The Sins of the Father

by Allan Massie

Published 26 September 1991
A Nazi war criminal's son and a Holocaust survivor's daughter decide to get married in the pleasant, middle-class conformity of sixties Argentina. When the two families come together, Becky's blind father recognises the voice of the former SS officer, and sets off a chain of events that to varying degrees damage everyone at that meeting. Franz has to discover the real past of his rather distant father, who is kidnapped by Mossad agents and taken to Israel for trial. The action shifts to that country, and then to England. Allan Massie uses this drama to explore a wealth of ideas concerning such themes as guilt, retribution, identity, power, political motivation, memory and above all, as the title implies, the effects of brutal conflicts and war crimes on the following generation.
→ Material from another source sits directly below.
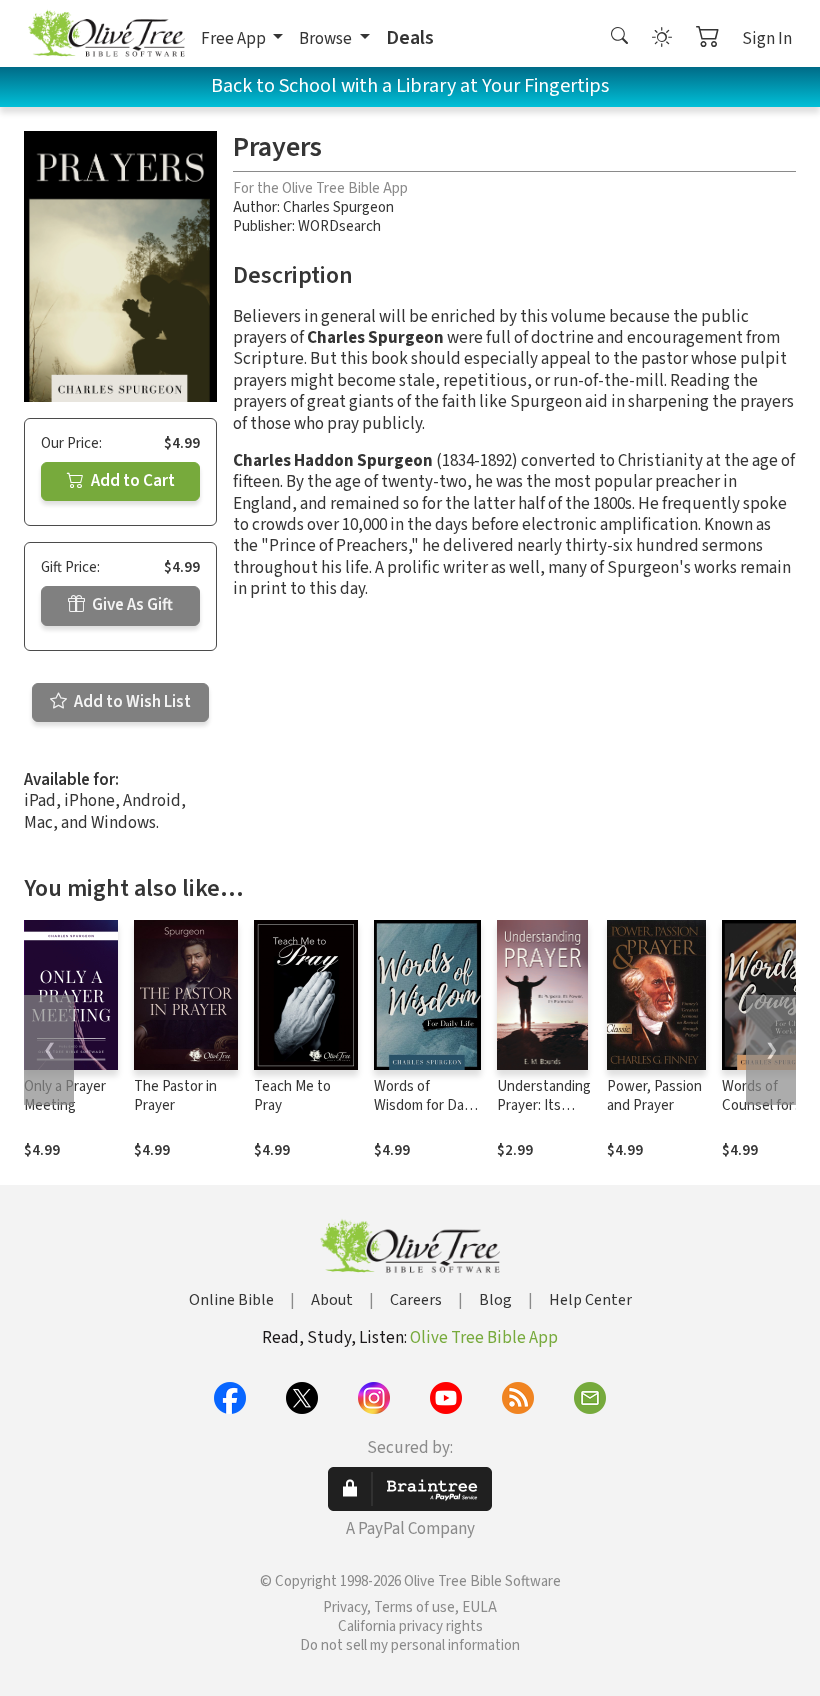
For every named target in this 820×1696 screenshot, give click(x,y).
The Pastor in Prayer (175, 1096)
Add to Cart (131, 481)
Massie does not dwell on the savagery of the crimes, but forensically analyses the scar they leave in history, suggesting that, post Holocaust, we inhabit a different moral world - a world in which we can no longer ignore the enormity of the crimes of which we are capable.

Book 15

Klaus

by Allan Massie

Published 1 January 2014
Klaus is a novella that recounts the last days of Klaus Mann's life, while referring back to the trials of the Mann family (Klaus being Thomas Mann's son) and Klaus's own autobiographical novel, Mephisto, one of his better known works partly because it was banned in West Germany for decades. This unlocks his relationship with both his father and his former lover, Gustaf, who was a communist before collaborating with the Nazi regime and becoming one of its most celebrated actors. On his return to Germany after the war, Klaus was outraged to see that Gustaf had now switched seamlessly to the post-war regime, and was once more the darling of the theatre world. Klaus, who had been isolated as both a homosexual and an anti-fascist, felt that Germans or rather those Germans in prominent positions were refusing to acknowledge their culpability. His isolation was now complete.